Do our facebook status updates reflect what’s going on in our offline life? Or is what we share a sham, keeping up a misguided pretence for those we would impress?

Vanity is becoming a nuisance, I can see why women give it up…

It could well be that our vanity is our own undoing. Not only in court, but IRL, too.

For instance, when we share that shot from the racecourse when we were supposedly ‘ill’. To our friends and family, even some tolerant bosses, these instances are mere faux pas. Yes, you looked so ill as you collected on that 33/1 outsider that came in for you at Cheltenham. Mm, or not.

But what about when a judge or jury has to preside over such evidence? Should they take what they see literally? If someone’s smiling in a recent shot, then all must be good in their world, right?

The Camera Never Lies – or does it?

In the past, social media evidence hasn’t held much sway with judges. First, council has to prove potential relevance to a judge before they’ll order its use if it’s not in the public domain. Then the court has to prove that the content extracted is a true reflection of the plaintiff/defendant’s lifestyle for the qualifying period.

In countless cases, judges have dismissed the use of social media. Yes, individual shots may be posted to ‘[keep] up appearances’. But like the age old swan, the grace on the surface may not reflect any submerged turmoil.

In Canada, there has been a development, though.

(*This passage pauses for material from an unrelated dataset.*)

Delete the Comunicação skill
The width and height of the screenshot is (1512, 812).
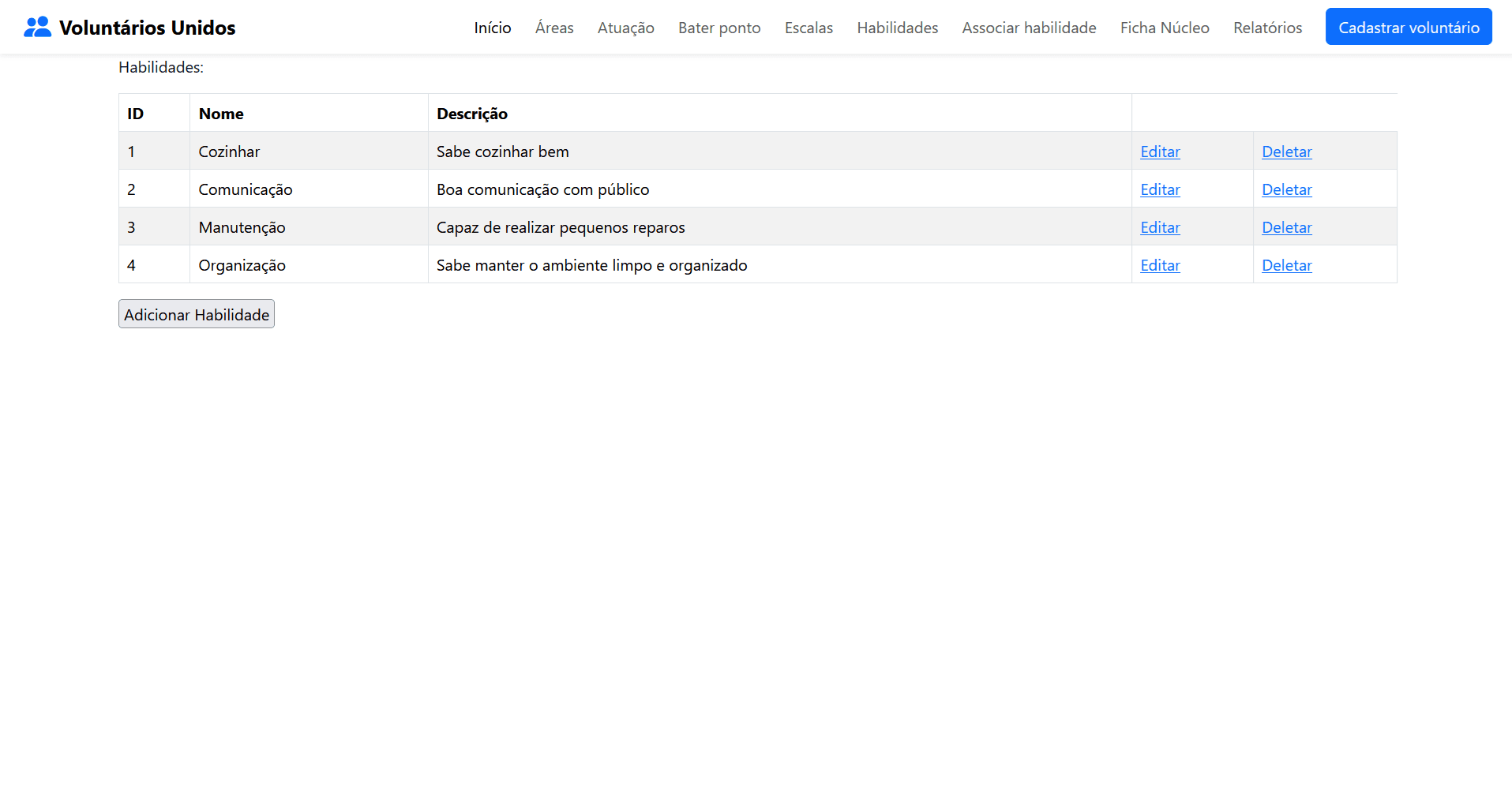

And it will serve as a warning for anyone making a claim who continues to use social, in this case facebook, whilst they’re ‘suffering’.

The case of Sarah Tombasso: consistently inconsistent

Sarah Tambosso purported herself as a once happy-go-lucky individual. In 2008, she was involved in the first of two car accidents that she used to build up her case for damages. The undisclosed amount was said to be in the region of ‘hundreds of thousands of dollars’.

Her second car accident, in 2010, only served to aggravate the conditions from her previous collision. The conditions cited were PTSD and depression.

The result, according to her council, was that she’d turned into a ‘homebody’. Gone was the social butterfly she once was, the internet now the only engagement she had with friends. Moreover, she related to her psychiatrist that,

“I’m not a happy person. My life sucks.”

Not what the doctor ordered

The evidence gathered, however, portrayed a different lifestyle. As well as almost 200 pages from Tambosso’s facebook account, video surveillance was also submitted to the court to disprove her claim.

The defence gathered all manner of social activity as evidence. Partying, days out with friends, having a pop at karaoke; her facebook page was a trail of contradiction.

And that’s how the judge eventually ruled. There was so little consistency with the conditions she claimed the car accidents had instigated that the judge only awarded $36,000.

The case has gone to appeal. But as social becomes an ever greater part of our lives, we must consider the image our public self portrays. The cost of not doing so, as Tombasso discovered, could be very high.